Pensions - Articles - BlackRock on reasons for Pension Schemes to be thankful for

Andy Tunningley, Head of UK Strategic Clients at BlackRock, comments on the latest PPF 7800 Index figures:

 In a month which includes fireworks and Thanksgiving, there was plenty of action but also reasons for UK Pension Schemes to be thankful in November, with PPF 7800 Index funding levels increasing over the month. This was despite a fall in asset values as equity market volatility experienced in October continued throughout November although less significantly, with the FTSE All Share Index ending the month down 1.6%. Schemes with more global exposure were saved somewhat by positive overseas equity performance. Despite this, most equity markets remain in negative territory for the year, something which has tempered funding level increases, despite the recently released 2018 Purple Book suggesting UK DB schemes’ equity allocations have fallen to new lows (27% in 2018 vs. 53.6% 10 years ago).
 The most significant reason for the funding level improvement over November was liabilities falling by 5.4%, primarily driven by the PPF’s use of updated assumptions, contributing -5.1% of the change. This brings PPF funding levels into surplus on average, at 100.9%. Nevertheless with over 3,000 schemes still in deficit, trustees are not out of the woods yet and even those schemes in surplus are still likely to be some way from self-sufficiency. The latter should be focusing on capturing these gains and considering de-risking, whether by trimming their growth assets, increasing hedging and/or more closely matching their cashflows.
 Longer-dated bonds fell in value over November and are down year-to-date, and it appears we will see both equities and bonds fall over the calendar year for only the second time in 30 years. Never has the case for alternative assets been more relevant, to boost returns through the illiquidity premium and diversify exposures, but still schemes have less than 10% allocated to these assets according to the 2018 Purple Book.

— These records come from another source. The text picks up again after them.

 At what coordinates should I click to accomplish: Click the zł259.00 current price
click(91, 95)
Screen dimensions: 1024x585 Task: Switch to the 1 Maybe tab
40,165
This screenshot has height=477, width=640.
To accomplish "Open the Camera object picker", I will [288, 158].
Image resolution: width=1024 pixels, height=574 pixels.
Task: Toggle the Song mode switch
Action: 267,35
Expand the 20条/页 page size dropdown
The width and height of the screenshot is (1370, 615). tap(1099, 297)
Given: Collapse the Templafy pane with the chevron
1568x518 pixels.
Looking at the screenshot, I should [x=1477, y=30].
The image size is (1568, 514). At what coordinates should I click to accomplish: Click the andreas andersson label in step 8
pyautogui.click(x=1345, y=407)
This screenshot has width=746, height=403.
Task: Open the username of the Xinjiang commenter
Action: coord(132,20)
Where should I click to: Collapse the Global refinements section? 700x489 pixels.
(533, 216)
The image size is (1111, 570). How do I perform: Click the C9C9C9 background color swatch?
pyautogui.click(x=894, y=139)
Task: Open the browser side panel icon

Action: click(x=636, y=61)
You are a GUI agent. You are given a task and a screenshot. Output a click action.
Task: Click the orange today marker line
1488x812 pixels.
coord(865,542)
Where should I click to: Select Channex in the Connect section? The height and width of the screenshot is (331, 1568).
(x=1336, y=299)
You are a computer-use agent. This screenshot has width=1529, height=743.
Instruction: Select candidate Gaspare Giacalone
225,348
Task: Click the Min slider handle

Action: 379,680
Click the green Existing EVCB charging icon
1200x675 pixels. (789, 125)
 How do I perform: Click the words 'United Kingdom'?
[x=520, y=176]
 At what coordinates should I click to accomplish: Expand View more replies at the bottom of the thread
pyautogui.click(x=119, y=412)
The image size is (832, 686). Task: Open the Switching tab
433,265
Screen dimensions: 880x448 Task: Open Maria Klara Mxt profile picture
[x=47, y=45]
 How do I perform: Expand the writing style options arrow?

 November also saw credit spreads widening which has increased the opportunities available for schemes seeking income. While declining as a proportion of schemes’ bond holdings, credit allocations remain significant at nearly 20% of overall asset allocation according to the 2018 Purple Book. However, schemes should be careful of buying corporate bond funds and then forgetting about them. Over the last 10 years corporate bond indices have experienced significant “feature drift”: In 2008, 16% of the ICE BofAML Sterling Corporate Index was BBB-rated; today it’s over 50%. The majority of the BBB-rated issuers of 2008 were industrials; in 2018 along with industrials, financials and utility companies now make up a large portion, many of which are highly leveraged. Credit investors may now own a very different mix of bonds than they did when they made their initial investment, and therefore different sector concentration and credit rating profiles than anticipated. We advocate trustees to review their credit portfolios to ensure these remain appropriate for their scheme’s objectives.
 Finally with breakeven (expected) inflation nearing 3.5% at the long end of the yield curve, we see opportunities for schemes to separate their hedging decisions and consider reviewing their inflation hedging, particularly if using secure income assets to gain exposure to inflation in other places. In our view, the high breakeven rate is driven more by supply and demand factors with limited issuance of index-linked gilts expected in 2019, rather than a fear of rising inflation. Above all our message to trustees is clear: know what’s in your LDI and bond portfolios, build resilience into your strategy and diversify your growth assets to ensure your scheme is in good shape for whatever 2019 throws at it.